320 U.S. 81, 63 S. Ct. 1375 (1943)



Distinctions between citizens solely because of their ancestry are by their very nature odious to a free people whose institutions are founded upon the doctrine of equality. For that reason, legislative classification or discrimination based on race alone has often been held to be a denial of equal protection.


A man was convicted for violating the Act of Congress of March 21, 1942, by knowingly disregarding a curfew order imposed by a military commander on persons of Japanese ancestry within a prescribed military area. Questions certified were elevated to the Supreme Court of the United States.

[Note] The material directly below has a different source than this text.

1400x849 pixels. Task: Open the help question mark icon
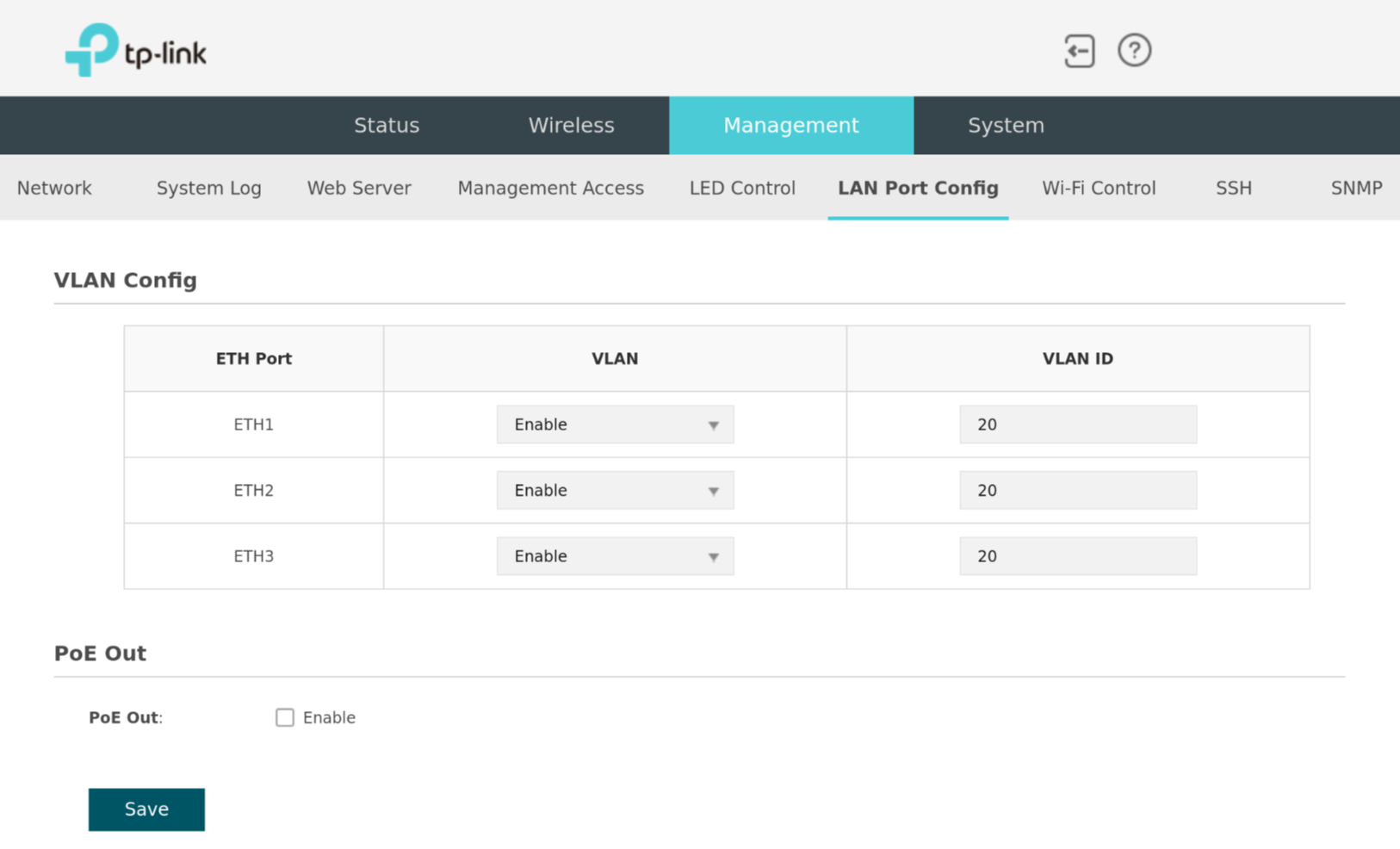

Was the curfew order constitutional?




Promulgation of the curfew order by the military commander involved no unlawful delegation of legislative war powers, where the executive order pursuant to which the curfew order was established and standards to which the curfew order was to conform were approved by Congress in enacting the statute. The curfew order was an appropriate exercise of war powers, as a defense measure implemented for the purpose of safeguarding an important military area from the danger of sabotage and espionage by sympathetic persons of Japanese ancestry, at a time of threatened air raids and invasion by Japanese forces. Further, the curfew order was not an unconstitutional discrimination against persons of Japanese ancestry, because the surrounding circumstances of the war and of Japanese communities in the United States afforded substantial basis for the military commander's conclusion that persons of Japanese ancestry required differentiation from others.